Why go to this extra cost of both time and money for just a simple romantic scene? There are many conservative societies whose religious and cultural beliefs expect women to behave with great modesty and disagree with intimate contact between people who aren’t married.

Even in 1990s Bollywood, actors kissing on screen happened as a way for filmmakers to push audience boundaries rather than because it was part of the script formula. But while audience attitudes changed over time, there are still many Bollywood actors and actresses who refuse to film an onscreen kiss.

So here the GCI route is a compromise to protect the modesty of the actors involved but still give the audience the special screen moment they want.

A cheaper alternative was found for Salman Khan’s ‘Radhe: Your Most Wanted Bhai’. The Bollywood icon kissed the actress Disha Patani only once she had duct tape on her mouth, working around his policy of no screen kissing. 

Cinematographers also know how to get good camera angles that allow the suggestion of close physical contact, even where it is not real. Plus, not every moment of romantic engagement on screen needs a kiss.
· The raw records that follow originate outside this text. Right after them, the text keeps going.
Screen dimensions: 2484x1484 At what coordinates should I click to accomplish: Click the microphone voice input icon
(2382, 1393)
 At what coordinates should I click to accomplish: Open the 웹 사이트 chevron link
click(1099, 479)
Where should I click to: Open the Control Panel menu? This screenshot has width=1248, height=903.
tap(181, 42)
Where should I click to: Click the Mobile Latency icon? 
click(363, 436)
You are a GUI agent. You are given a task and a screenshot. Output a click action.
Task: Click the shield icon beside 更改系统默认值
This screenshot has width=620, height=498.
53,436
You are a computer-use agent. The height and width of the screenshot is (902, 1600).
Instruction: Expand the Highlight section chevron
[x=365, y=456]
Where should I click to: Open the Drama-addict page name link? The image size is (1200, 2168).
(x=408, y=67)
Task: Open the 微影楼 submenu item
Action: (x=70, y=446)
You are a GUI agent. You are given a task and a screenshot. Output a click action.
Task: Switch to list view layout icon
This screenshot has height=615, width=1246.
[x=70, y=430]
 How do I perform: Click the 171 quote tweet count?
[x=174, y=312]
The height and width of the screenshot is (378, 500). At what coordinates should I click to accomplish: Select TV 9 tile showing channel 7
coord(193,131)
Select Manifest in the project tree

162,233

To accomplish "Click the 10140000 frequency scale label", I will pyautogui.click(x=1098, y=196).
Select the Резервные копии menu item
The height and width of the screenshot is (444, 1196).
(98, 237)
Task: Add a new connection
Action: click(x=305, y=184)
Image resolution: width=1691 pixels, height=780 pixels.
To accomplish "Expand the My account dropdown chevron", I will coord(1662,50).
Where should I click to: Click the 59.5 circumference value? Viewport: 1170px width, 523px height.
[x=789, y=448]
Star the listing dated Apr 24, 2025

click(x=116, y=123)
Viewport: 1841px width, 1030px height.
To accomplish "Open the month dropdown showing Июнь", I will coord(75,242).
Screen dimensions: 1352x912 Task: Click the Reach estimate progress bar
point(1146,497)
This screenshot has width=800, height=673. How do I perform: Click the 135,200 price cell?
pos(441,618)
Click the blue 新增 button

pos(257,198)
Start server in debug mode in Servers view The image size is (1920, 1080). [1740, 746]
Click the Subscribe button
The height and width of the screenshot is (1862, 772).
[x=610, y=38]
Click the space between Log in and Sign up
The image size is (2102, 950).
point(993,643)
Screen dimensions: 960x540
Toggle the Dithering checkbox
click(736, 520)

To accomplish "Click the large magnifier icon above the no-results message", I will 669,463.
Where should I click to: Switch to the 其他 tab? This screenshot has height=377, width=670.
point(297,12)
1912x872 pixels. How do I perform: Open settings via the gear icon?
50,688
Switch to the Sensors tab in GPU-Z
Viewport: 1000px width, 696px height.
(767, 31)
But most Bollywood actors and actresses today really kiss on screen rather than using CGI, accepting it as part of a day’s work like any other acting scene

So do actors really Kiss?

Yes, usually the kissing scene you see on a TV show or in a movie shows a real kiss, but not a french kiss. However, it is not a romantic scene for the actor or actress, even if they share real chemistry, because they are surrounded by people and equipment, but the job of an actor is to convincingly pretend.